You need to be logged in to avail of this functionality.
Log in
Accepted Paper:
Paper short abstract:
This paper discusses the coronation festival as a set of multi-religious rituals sacralising the king, and argues, that this annual event enables the king to incorporate otherwise disparate religious cults and political groups in his kingdom.
Paper long abstract:
Economic, social and political uncertainty has induced a new dynamic of cultural revival movements in many parts of Africa. In Uganda, the revival of monarchical traditions in the 1990s, augmented by neo-traditions and multi-religious rituals, gives ample evidence of the need to cope with such uncertainty. This paper discusses the role and performativity of multi-religious royal rituals in the light of political and economic hazard, and global evangelization. It takes as a starting point the annual coronation festival (empango) of the Kingdom of Bunyoro-Kitara, one of the revived kingdoms of Uganda, in which spirit cults legitimize the mythological charter and the social and political order. While officially the Kingdom takes a Christian outlook and acknowledges Islam as the religious affiliation of a minor portion of the local population, it is legitimized by the royal ancestor cult (cwezi) as one of the local spirit cults. Royal ancestor worship, Christian liturgy and Islamic blessing join to a choreographic finely coordinated, partly secret, partly public performance which produces ecumenical and hybrid forms of religious concepts and practices.

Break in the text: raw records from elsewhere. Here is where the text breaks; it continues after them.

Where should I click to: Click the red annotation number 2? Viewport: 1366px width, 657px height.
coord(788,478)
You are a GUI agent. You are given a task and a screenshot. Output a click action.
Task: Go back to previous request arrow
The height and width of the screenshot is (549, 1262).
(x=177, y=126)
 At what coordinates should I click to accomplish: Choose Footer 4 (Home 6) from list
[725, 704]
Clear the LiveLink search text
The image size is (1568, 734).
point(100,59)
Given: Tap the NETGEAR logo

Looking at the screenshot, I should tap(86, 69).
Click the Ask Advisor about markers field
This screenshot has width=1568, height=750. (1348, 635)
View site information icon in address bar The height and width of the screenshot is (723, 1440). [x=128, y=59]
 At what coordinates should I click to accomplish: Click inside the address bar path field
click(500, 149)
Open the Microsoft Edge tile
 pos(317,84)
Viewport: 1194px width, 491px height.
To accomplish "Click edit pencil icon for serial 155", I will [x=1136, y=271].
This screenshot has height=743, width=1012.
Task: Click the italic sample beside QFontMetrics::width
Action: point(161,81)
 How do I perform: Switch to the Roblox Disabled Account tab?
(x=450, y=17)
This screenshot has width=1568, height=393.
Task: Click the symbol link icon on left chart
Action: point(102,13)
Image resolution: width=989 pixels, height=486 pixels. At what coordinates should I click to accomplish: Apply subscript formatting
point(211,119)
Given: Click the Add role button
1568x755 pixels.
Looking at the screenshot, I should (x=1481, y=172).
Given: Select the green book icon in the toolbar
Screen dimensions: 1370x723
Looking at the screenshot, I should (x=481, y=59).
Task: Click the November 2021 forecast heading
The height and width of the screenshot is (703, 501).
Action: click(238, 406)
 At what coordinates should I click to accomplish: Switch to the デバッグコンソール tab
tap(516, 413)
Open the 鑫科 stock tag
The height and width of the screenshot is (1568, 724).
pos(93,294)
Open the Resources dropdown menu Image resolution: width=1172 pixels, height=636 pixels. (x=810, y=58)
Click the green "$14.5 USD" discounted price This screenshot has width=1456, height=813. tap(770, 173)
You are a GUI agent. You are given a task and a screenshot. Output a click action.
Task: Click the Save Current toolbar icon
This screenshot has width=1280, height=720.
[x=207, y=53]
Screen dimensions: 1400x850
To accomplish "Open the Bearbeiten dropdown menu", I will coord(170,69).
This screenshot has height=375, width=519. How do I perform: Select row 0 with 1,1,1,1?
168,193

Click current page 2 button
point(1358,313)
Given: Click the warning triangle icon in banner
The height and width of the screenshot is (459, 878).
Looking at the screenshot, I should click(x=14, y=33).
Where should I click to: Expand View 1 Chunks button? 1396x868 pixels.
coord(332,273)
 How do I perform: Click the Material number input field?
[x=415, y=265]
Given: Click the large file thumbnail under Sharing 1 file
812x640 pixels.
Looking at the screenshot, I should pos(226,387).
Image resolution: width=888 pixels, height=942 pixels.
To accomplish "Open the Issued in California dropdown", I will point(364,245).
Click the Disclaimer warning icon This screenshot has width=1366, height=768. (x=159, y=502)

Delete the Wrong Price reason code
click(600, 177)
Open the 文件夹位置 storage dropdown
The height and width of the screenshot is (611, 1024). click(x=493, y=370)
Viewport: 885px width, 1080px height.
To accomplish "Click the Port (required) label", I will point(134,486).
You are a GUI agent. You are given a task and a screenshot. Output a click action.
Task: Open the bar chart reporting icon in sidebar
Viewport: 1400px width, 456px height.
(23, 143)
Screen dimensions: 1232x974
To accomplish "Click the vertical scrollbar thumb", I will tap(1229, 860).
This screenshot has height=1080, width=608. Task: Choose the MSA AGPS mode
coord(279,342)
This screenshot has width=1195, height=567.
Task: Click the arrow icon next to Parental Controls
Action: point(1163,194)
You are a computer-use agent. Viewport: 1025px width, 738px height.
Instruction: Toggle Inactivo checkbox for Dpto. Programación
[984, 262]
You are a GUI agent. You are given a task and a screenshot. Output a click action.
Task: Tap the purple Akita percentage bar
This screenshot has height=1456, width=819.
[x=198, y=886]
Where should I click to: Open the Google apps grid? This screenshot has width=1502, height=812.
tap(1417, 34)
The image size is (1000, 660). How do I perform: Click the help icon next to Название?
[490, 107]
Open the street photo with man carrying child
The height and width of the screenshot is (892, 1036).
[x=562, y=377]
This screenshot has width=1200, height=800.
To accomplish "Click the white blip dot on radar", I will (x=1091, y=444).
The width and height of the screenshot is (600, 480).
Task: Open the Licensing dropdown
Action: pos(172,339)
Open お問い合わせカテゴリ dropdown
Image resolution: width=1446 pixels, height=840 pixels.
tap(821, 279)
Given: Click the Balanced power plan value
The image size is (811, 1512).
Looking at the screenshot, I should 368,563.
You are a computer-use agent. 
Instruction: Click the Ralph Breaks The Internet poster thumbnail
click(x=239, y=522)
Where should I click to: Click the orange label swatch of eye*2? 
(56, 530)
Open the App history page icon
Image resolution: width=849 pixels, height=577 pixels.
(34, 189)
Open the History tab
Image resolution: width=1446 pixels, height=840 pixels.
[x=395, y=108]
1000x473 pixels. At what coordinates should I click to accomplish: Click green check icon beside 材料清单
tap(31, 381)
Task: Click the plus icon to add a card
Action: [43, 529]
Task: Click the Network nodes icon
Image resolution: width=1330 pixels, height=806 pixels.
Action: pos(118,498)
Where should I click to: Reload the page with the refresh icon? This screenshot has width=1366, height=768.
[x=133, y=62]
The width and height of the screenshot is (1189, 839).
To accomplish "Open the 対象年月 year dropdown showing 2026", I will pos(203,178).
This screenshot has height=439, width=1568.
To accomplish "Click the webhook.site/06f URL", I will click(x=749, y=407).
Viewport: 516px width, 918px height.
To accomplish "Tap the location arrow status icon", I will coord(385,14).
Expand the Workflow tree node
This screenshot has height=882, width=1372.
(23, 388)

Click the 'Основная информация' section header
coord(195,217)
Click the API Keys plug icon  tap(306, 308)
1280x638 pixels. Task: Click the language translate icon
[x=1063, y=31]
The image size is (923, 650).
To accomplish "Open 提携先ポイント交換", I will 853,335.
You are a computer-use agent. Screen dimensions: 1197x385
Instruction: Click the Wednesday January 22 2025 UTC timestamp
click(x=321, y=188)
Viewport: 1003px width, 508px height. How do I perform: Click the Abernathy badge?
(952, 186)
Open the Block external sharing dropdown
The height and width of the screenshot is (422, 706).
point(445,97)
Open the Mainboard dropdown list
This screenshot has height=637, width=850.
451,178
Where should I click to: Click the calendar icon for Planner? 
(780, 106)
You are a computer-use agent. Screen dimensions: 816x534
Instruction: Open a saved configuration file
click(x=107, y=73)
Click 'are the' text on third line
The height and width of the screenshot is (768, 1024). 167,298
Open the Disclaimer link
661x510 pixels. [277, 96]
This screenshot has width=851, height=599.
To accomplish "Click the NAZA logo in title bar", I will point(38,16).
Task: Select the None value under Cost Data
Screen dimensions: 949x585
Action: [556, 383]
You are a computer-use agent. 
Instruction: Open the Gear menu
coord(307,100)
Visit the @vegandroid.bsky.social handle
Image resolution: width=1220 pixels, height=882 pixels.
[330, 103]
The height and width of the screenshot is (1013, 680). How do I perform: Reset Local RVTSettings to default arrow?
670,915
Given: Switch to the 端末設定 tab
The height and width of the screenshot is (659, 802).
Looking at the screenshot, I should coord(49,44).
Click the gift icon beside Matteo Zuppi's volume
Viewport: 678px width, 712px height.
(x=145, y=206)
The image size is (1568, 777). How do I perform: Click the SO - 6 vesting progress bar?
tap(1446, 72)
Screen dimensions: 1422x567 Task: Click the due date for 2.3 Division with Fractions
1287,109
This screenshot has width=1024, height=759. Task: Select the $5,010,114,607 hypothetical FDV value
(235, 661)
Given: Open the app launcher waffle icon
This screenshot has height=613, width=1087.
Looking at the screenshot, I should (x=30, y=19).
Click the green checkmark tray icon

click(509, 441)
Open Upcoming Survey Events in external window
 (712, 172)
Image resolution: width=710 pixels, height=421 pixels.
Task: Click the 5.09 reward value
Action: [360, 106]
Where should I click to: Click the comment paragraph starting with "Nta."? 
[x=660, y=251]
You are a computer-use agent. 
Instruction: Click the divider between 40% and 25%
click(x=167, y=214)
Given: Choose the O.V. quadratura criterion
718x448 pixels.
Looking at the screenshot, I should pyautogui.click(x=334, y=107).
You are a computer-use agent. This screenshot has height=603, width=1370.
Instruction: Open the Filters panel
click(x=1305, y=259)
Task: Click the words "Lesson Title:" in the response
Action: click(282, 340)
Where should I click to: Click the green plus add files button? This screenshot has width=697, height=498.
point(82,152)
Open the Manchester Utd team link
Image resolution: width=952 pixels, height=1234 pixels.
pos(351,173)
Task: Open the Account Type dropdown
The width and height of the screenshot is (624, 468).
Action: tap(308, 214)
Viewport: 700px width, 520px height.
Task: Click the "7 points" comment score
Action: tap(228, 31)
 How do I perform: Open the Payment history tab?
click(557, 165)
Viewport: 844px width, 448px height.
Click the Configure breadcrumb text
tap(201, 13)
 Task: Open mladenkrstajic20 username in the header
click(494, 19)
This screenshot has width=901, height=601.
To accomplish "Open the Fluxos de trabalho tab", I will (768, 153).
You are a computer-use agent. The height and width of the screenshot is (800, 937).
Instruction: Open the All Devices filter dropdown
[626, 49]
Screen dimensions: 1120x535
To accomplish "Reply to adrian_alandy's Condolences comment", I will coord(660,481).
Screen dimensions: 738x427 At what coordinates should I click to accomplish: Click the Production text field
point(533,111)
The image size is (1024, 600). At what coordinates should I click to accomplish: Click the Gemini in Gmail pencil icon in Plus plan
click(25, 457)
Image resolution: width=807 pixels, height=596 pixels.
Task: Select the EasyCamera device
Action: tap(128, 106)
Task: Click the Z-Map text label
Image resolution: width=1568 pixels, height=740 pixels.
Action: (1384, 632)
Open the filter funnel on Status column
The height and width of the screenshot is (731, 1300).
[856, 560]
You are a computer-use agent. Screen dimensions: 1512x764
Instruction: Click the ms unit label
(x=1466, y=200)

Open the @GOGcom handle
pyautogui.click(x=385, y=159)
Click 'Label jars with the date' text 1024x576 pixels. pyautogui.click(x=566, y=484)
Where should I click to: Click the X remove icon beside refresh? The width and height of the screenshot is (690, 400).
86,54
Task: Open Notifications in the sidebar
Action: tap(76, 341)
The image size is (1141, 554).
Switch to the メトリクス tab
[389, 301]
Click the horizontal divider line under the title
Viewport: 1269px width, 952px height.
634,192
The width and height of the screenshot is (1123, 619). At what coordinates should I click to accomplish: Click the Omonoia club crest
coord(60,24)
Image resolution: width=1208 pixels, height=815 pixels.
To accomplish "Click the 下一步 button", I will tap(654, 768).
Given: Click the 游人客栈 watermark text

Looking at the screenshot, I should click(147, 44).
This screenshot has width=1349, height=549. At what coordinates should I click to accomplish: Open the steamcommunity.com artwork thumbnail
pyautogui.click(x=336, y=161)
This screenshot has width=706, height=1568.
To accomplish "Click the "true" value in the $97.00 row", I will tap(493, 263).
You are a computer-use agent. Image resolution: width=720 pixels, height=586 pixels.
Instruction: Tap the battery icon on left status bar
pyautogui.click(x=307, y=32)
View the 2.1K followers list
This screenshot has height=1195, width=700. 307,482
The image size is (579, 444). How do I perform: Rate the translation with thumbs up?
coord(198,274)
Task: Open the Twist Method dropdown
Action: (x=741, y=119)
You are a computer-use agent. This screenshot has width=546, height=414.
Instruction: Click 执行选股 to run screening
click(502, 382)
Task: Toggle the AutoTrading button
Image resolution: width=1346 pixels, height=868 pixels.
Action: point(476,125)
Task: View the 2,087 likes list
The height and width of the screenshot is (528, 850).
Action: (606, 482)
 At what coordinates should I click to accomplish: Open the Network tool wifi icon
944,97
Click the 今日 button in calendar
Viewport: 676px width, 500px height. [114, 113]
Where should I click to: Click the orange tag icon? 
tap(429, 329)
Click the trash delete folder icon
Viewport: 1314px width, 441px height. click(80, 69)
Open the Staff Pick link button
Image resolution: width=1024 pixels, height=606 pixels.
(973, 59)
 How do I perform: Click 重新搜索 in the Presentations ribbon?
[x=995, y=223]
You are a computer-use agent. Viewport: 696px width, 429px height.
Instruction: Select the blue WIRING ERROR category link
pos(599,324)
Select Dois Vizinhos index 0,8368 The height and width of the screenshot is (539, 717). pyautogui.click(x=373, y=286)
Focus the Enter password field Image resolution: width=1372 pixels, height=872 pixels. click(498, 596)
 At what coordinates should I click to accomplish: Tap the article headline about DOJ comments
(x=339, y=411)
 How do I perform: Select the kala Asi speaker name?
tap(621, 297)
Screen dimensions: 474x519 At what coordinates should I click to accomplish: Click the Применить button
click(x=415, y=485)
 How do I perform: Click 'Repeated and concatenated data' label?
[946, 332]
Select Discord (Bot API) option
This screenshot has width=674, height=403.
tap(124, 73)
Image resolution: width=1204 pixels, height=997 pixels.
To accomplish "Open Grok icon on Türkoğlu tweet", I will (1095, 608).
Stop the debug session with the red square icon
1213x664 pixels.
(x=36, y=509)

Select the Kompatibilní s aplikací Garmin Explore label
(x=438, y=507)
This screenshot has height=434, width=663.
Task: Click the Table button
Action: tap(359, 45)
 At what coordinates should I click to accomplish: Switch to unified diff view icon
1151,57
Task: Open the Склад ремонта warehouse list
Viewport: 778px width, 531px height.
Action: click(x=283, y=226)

By analyzing the performativity of the empango festival as a set of multi-religious rituals sacralising the king, I will argue, that this annual event enables the king to incorporate otherwise disparate religious cults and political groups in his kingdom. At the same time the multi-religious performance creates a semantic ambivalence that provokes the repudiation of the kingdom by fundamentalist Christian groups.
Multi-religious rituals: performativity, ambivalence and the need to cope with uncertainty (EN)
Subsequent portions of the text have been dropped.